May I ask another question since you brought up a new thought? You mentioned that a rose cut could give an appearance of an unclean window if it is not maintained well. Since step cuts (sorry I'm still learning), which I believe are emeralds or asschers, do not have a lot of facets, would it be true for those type of cuts as well? I think they are both beautiful types of cuts and am considering it for the future purchase. However, without the facets sometimes I feel like it looks more like a crystal than a diamond because of the lack of facets. (No offense intended to those who own those type of cuts, I am just learning and haven't owned a type like it!)
In a word, no.
Sure any dirty diamond will look dirty and worse.
But the massive difference between rose and asscher is the windowing.
Yes the worse an asscher is cut the more it may window, in certain facets, at certain angles ... but nothing like a rose cut which is ALWAYS mostly windowing.
Though if the light strikes it just right you can get a bit of a rainbow dispersion like with the edge of a beveled window or mirror.

That said, dirt on the pavilion, bottom of any regular-cut (not rose) diamond does something surprising.
Even though light rays traveling in the diamond and striking the pavilion still bounce back into the diamond, the angle at which they reflect is changed by the gunk on the pavilion.
Why? Because you no longer have a diamond to air interface; you have a diamond to gunk interface.
This sends the light in the wrong direction, not the direction called for by the cut 'recipe'.
Solution: Keep Your Diamond Clean!

When a ray of light is traveling in a diamond, the angle it is reflected when it reaches the edge of a diamond is a function of the properties of two things, diamond and air.
Water (a clean diamond under water) will also cause that light to reflect at a different angle from the desired angle.
Other liquids, with a different index of refraction, will vary the angle too.

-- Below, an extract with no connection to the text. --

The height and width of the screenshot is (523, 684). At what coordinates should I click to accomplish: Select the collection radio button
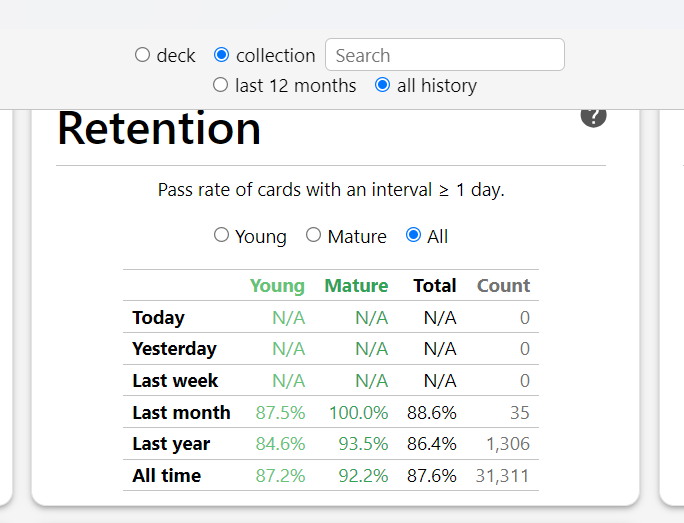coord(221,55)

With well-cut diamonds the angles of the facets are precisely controlled to precisely control the light for the best light performance.
Dirt not only reduces the strength of some of the light and blurs it, dirt also makes the light performance itself worse by sending light rays in the wrong direction.


Also, since asschers and emerald cuts have larger windows they don't conceal inclusions and dirt as well as cuts with smaller windows and more 'virtual' facets.